If he is just a little forgetful then this does not apply... but if has true dementia, has been diagnosed, and shows real symptoms then I might suggest something:

It sounds like you are the enabler. It was suggested that without you he wouldn't have any. So, you keep them. Don't let him have free access to them. Then when you are with him you can allow him to sit on the patio and have a single cigarette away from your daughter, outside, and you don't go anywhere until he's done (or keep a slight distance to be away from smoke but able to observe for danger). He may be forced to cut WAY back and may not be happy about this but he is still getting to smoke without exposing your daughter and catching himself or the home on fire. He may only get 3 or 4 a day rather than a full pack but he still gets some.

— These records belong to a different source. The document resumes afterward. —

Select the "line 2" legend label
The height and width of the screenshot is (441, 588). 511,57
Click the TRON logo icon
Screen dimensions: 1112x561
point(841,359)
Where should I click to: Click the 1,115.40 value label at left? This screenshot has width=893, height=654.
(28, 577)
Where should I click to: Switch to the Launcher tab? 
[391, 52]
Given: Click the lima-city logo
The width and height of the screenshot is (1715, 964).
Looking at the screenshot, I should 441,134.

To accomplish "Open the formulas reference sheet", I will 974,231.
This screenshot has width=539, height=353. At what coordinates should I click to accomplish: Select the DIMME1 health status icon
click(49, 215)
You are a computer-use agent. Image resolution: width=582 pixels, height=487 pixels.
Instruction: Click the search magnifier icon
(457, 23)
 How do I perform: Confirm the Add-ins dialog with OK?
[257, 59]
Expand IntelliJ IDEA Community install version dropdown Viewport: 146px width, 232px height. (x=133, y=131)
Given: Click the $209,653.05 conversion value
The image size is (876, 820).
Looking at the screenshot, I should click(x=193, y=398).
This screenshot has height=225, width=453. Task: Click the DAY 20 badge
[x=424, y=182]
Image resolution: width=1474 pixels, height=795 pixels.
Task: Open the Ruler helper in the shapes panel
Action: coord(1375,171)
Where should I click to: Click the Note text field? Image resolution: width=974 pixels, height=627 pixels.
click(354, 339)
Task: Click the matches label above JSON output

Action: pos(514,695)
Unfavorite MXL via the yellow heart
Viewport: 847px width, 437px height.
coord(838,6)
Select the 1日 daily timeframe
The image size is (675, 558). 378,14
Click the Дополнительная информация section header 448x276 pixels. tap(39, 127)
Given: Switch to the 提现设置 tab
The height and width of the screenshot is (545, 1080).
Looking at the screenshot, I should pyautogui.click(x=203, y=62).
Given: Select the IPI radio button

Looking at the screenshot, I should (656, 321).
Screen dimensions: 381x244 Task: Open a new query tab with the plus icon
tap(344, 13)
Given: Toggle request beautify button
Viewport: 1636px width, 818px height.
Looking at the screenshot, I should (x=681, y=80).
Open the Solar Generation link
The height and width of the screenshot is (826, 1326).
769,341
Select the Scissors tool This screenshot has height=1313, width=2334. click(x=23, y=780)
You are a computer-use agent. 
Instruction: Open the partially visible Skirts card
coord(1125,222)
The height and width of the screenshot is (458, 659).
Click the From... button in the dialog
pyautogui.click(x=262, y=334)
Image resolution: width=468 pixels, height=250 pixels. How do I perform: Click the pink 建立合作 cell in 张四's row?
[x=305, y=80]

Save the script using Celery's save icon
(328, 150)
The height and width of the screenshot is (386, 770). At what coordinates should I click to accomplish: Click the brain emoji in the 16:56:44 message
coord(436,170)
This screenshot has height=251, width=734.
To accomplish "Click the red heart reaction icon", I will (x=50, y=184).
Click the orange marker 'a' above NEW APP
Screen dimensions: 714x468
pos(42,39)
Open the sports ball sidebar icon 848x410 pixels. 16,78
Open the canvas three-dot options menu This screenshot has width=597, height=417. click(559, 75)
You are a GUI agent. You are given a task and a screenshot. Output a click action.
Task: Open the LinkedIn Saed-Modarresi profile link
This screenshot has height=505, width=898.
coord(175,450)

This is what nursing homes do in Ohio where we are now smoke free. Ohio is a smoke free state where you are not permitted to smoke in any public business. If there is a resident who smokes but is unable to get out to the designated smoking area on their own, they simply have to wait until the staff can get them outside. They are not being told they cannot smoke. They aren't being permitted to smoke when ever and where ever either... but they do get their chance.

Dad is likely going to be cranky. Be supportive and caring and compassionate to his situation. He's old. He can no longer do things on his own, his life has changed and will never be what it used to be. But try to let a lot of what he says roll off as noise. Don't take offense to everything. When he isnt getting all the cigarettes he is used to he will get extra cranky. I just don't want you to get discouraged and upset because you are being responsible and doing what really needs to be done.